* **Ausgewählter Textauszug**

Hier wird ein weiter Bogen der Evangelisation gespannt. Nicht nur den Menschen ist in Jesus Christus das Heil zu verkünden, sondern auch allem Geschaffenen. Kreatur kann mit Geschöpf übersetzt werden. Mit Sicherheit bezieht diese Art Grenzenlosigkeit insonderheit die Tierwelt mit ein. Die Offenbarung des Johannes beschreibt im Zusammenhang mit der Öffnung der sieben Siegel durch Jesus Folgendes: Und alle Kreatur, die im Himmel ist und auf Erden und unter der Erde und im Meer, und alles was darinnen ist, hörte ich sagen: Dem, der auf dem Thron sitzt und dem Lamm sei Lob und Ehre und Preis und Gewalt von Ewigkeit zu Ewigkeit.

Diese Ewigkeitsperspektive lässt Rückschlüsse auf die irdische Gegenwart zu. Alle Kreatur kann etwas vernehmen von der Gnade, die auch ihr gilt. Diesen Tatbestand hat Franz von Assisi in der Tiefe erkannt und daraufhin sein herausragendes Verhalten gegenüber der Tierwelt gewonnen. (27)

Eine biblische Aussage scheint deren Erlösung stark an die Erlösung des Menschen zu binden. Das findet man in Röm 8,18-22: Ich halte es dafür, dass dieser Zeit Leiden der Herrlichkeit nicht wert sei, die an uns soll offenbart werden. Denn das ängstliche Harren der Kreatur wartet auf die Offenbarung der Kinder Gottes. Sintemal die Kreatur unterworfen ist der Eitelkeit ohne ihren Willen, sondern um deswillen, der sie unterworfen hat, auf Hoffnung. Denn auch die Kreatur wird frei werden von dem Dienst des vergänglichen Wesens zu der herrlichen Freiheit der Kinder Gottes. Denn wir wissen, dass alle Kreatur sehnt sich mit uns und ängstet sich noch immerdar.

In einer Liturgie unserer Bruderschaft gab es früher ein sehr bewegendes Gebet:

Herr, unser Gott, der du uns Menschen auch die Tiere zu Gehilfen geschaffen hast, wir gedenken vor dir auch dieser deiner bescheidenen Geschöpfe, die mit uns die Bürde und Hitze des Tages tragen und ihr unschuldiges Leben dem Wohle der Menschen opfern. Wir bitten dich, du wollest dich ihrer in ihrem Schmerz und Leid erbarmen und bald den großen Tag der Erlösung erscheinen lassen, an dem auch die stumme Kreatur frei werden wird von der Dienstbarkeit des vergänglichen Wesens. Erhöre uns, lieber himmlischer Vater, um Jesu Christi deines Sohnes willen. Amen.

* **Bereitgestelltes Material**
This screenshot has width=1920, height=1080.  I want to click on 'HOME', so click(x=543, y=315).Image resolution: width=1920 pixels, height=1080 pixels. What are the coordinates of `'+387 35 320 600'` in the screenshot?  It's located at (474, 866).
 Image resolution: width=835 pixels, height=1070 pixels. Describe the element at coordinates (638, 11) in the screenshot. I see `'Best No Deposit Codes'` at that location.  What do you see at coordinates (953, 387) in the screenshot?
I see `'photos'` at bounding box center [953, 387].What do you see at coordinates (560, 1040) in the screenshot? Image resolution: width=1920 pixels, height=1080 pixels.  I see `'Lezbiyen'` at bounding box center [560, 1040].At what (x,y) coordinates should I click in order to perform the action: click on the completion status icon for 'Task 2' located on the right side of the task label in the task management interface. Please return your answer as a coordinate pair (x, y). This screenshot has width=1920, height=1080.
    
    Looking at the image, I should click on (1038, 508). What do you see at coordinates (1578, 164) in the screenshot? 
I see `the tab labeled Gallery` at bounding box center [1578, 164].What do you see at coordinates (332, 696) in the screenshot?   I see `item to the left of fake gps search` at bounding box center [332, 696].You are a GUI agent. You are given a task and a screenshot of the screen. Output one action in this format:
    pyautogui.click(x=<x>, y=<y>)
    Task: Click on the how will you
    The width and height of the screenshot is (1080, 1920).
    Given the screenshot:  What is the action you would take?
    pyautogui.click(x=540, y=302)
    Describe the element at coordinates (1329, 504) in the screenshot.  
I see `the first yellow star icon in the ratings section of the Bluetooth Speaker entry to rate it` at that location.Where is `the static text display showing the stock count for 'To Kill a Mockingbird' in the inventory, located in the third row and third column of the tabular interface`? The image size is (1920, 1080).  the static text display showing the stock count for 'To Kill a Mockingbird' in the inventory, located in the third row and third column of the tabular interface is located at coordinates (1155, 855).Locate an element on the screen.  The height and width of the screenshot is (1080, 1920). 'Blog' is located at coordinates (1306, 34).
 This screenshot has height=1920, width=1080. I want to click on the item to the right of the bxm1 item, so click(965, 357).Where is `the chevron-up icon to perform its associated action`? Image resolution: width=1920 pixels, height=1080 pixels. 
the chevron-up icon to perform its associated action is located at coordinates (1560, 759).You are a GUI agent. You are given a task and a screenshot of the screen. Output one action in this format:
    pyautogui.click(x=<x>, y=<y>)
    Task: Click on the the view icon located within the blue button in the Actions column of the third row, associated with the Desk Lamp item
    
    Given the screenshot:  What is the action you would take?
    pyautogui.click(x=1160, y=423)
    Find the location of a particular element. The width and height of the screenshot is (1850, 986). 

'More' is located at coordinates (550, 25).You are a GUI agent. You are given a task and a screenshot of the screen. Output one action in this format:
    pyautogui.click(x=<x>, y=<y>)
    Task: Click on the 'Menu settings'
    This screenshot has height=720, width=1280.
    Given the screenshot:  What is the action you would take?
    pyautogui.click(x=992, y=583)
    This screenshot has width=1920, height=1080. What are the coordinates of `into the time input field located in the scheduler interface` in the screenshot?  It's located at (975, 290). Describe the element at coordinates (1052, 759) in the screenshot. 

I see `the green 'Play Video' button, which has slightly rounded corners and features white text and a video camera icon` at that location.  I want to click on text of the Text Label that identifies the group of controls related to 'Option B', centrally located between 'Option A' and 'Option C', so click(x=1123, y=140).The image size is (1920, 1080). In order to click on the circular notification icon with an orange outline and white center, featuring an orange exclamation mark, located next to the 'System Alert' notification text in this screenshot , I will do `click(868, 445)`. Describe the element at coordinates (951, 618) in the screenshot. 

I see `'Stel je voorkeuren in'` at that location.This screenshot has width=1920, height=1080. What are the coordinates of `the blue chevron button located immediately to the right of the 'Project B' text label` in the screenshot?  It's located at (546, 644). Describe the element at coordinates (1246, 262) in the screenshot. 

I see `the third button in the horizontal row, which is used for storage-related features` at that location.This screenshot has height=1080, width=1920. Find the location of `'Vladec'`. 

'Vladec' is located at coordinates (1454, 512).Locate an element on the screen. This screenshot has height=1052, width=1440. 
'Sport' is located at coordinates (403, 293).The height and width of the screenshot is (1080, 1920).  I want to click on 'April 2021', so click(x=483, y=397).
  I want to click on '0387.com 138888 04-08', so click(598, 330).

* **Aufgabe**
Führen Sie den Textauszug über die Erlösung der Kreatur im Anschluss an das abschließende Gebet weiter.

* **Lösung**
Wer so betet und nun auch über den Tieren das Blut Christi herab sehnt, der gehört nicht nur zu den Tierschützern, sondern weiß sich ihnen geschwisterlich verbunden. Verzichtet er zudem auf den Verzehr von Fleisch – was niemals dogmatisiert werden darf – so setzt er ein unübersehbares Zeichen, mag es auch als einseitig kommentiert werden. Diese Art von Tierliebe entspricht eben nicht einem fanatischen Gesundheitsprogramm, sondern dem Wissen um die umfassende Schöpfermentalität Gottes.

Diese greift übrigens weit über die Welt der Lebewesen hinaus: Und Gott sprach: Es lasse die Erde aufgehen Gras und Kraut … und fruchtbare Bäume … (1.M 1).

Kurzum bestätigt sich diese Ausweitung allein schon durch die Bezeichnung Kreatur (Schöpfung). Nach dem Zeugnis der Heiligen Schrift gehört die ganze Pflanzenwelt dazu; ja sogar deren noch verborgene Möglichkeit, sich auszudrücken. Und es geht noch einmal weit darüber hinaus. Wenn solches, wie im Ps 96 in Form einer Aufforderung zu lesen ist, könnte es normalerweise vielleicht noch als dichterische Übertreibung gelten, wenn nicht der Glaube an den allmächtigen Gott wäre. Es heißt in diesem Ps 96: Saget den Heiden, dass der Herr König sei und habe sein Reich, soweit die Welt ist, bereitet, dass es bleiben soll, und richtet die Völker recht. Der Himmel freue sich und die Erde sei fröhlich; das Meer brause und was darinnen ist; das Feld sei fröhlich und alles, was darauf ist; und lasset rühmen alle Bäume im Walde vor dem Herrn; denn er kommt, zu richten das Erdreich. Christen in diesem umfassenden Sinn – das wird hier eindeutig klar – sind die eigentlichen Umweltbewussten und Umweltverantwortlichen bis hin zu den Gestirnen und Himmelswelten. Auch sie hat Franz von Assisi als Partner gewusst, wie sein Sonnengesang bezeugt. (28)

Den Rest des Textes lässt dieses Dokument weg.